On October 4, 2019 the U.S. Court of Appeals for the First Circuit affirmed the judgment of a district court dismissing an action brought by an economics professor at the University of Maine at Machias seeking to invalidate, on First Amendment grounds, a Maine statute that governs the collective bargaining process between the University of Maine system and its faculty.  Reisman v. Associated Faculties of the Univ. of Maine, No. 18-2201 (1st Cir. Oct. 4, 2019).    Under the Maine statute, which parallels the federal National Labor Relations Act, a union that is selected in an election as the agent for the members of a collective bargaining unit becomes the exclusive bargaining representative with respect to wages, hours , working conditions and grievances.  While no member of the unit is  obligated to join the union, the union is required to represent all members of the unit without regard to membership.  Plaintiff, who had resigned his membership in the union due to disagreement with some of its positions, argued that the statute was unconstitutional because it allegedly compels him to associate with the union, compels him to speak and to petition the government and attributes the union’s speech to him.  The plaintiff’s argument relied heavily upon the U.S. Supreme Court’s recent decision in Janus v.
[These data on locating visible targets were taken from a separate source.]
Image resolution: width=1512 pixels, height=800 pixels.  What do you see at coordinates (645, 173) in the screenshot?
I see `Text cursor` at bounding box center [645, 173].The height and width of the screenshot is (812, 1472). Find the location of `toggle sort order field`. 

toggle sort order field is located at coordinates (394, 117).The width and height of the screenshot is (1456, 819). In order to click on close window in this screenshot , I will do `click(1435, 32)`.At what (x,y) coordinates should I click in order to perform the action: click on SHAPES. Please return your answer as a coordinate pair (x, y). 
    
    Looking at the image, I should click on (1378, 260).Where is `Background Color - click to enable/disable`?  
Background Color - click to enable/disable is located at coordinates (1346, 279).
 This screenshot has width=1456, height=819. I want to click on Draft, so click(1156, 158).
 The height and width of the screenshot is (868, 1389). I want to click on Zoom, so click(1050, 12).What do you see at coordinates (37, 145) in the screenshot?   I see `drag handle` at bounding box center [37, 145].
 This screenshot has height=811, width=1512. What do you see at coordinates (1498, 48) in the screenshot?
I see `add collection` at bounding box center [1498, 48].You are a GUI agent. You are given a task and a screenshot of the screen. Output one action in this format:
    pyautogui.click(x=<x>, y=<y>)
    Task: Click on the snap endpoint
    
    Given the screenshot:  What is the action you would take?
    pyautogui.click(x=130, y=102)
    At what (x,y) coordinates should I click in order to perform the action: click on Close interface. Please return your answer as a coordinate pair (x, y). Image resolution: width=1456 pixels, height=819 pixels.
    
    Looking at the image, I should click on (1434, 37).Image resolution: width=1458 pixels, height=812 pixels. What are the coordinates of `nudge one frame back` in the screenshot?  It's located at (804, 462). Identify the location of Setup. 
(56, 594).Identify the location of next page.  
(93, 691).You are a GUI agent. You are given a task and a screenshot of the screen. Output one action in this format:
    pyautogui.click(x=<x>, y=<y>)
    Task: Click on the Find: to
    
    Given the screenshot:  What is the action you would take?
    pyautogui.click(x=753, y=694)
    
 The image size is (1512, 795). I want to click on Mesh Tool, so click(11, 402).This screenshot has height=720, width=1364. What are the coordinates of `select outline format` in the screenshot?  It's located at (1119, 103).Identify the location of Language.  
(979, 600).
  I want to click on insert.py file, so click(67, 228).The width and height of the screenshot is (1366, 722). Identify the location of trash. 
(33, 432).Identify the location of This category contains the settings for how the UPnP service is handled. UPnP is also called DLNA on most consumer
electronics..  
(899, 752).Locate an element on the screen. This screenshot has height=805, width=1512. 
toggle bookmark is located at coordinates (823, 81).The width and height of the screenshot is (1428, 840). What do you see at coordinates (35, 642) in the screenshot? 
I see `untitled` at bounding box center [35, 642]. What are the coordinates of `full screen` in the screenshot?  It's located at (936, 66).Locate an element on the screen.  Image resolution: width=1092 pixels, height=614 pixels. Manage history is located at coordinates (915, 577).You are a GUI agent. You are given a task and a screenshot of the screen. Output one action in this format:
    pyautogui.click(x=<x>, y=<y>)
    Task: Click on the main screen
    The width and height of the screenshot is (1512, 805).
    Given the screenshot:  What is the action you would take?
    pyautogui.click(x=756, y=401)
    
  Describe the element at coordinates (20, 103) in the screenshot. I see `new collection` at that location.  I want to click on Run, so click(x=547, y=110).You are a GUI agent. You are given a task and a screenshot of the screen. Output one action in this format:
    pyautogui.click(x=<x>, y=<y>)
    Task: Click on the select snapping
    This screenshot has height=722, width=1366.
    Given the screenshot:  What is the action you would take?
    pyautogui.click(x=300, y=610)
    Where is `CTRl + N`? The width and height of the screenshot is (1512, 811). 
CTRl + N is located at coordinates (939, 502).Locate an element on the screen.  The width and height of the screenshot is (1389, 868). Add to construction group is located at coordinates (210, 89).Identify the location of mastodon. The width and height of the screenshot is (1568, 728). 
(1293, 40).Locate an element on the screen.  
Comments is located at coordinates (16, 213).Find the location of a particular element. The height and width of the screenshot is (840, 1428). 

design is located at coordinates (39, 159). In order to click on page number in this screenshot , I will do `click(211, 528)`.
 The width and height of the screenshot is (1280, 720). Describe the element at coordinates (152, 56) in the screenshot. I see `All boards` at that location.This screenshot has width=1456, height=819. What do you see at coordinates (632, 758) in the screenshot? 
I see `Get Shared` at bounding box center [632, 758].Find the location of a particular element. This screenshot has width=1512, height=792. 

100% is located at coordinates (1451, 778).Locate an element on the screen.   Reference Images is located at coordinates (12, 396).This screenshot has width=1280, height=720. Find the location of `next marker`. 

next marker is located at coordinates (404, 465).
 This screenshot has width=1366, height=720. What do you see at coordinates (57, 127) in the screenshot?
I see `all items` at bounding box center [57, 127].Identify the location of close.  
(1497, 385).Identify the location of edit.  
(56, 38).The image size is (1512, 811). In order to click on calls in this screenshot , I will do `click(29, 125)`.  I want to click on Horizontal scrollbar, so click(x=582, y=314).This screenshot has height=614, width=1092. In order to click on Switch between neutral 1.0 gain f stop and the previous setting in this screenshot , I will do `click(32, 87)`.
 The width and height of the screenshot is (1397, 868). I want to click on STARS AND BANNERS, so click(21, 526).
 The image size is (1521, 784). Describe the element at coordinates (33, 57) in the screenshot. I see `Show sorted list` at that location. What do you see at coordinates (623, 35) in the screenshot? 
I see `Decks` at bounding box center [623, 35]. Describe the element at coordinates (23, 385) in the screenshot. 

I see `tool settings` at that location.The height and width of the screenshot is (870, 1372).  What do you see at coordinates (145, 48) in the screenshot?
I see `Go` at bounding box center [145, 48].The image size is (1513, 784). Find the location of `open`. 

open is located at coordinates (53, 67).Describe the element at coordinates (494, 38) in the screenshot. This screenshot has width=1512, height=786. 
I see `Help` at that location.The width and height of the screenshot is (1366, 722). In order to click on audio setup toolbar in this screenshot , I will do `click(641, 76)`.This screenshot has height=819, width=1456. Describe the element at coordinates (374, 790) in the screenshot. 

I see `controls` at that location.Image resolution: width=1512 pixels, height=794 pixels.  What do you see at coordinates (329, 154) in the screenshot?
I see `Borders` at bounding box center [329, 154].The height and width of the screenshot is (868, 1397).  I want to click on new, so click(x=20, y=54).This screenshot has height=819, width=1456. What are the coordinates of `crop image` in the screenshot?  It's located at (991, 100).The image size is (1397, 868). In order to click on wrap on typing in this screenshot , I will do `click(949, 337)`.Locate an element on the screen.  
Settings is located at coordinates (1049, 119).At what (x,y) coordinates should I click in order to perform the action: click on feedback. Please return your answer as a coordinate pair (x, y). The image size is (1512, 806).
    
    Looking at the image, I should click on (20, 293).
American Fed’n of State Cty., & Mun. Employees, Council 31, 138 S. Ct. 2448 (2018), which held that a federal statute requiring a public employee to pay an agency fee to a union serving as the exclusive bargaining agent for a public-sector unit was invalid on First Amendment grounds.

The First Circuit rejected the plaintiff’s argument that the Maine statute converted the union into plaintiff’s personal representative and therefore required him to associate with the union whether or not he agreed with its positions:

Considered in context, then, § 1025(2)(E) is not properly read to designate AFUM as Reisman’s personal representative, as he contends.  Rather, that provision merely makes clear that a union, once it becomes the exclusive bargaining agent for a bargaining unit, must represent the unit as an entity, and not only certain of the employees within it, and then solely for the purposes of collective bargaining.

Slip op. at 9-10.

The court also did not agree with plaintiff’s further argument that, even if the union was simply the representative of the unit, as opposed to members individually, it still infringed upon his rights of association.  This was contrary to prior Supreme Court and First Circuit decisions that had found no violation of associational rights when an exclusive bargaining unit speaks for the entire bargaining unit.  See  Minnesota St. Bd. for Community Colleges v. Knight, 465 U.S. 271 (1984); D’Agostino v. Baker, 812 F.3d 240 (1st Cir. 2016).

As to the Janus decision itself, the court seemed to agree with the defendants’ position that Janus was distinguishable because it involved the mandatory payment of fees (union check-off’s), but, in any event, the point was waived for lack of development.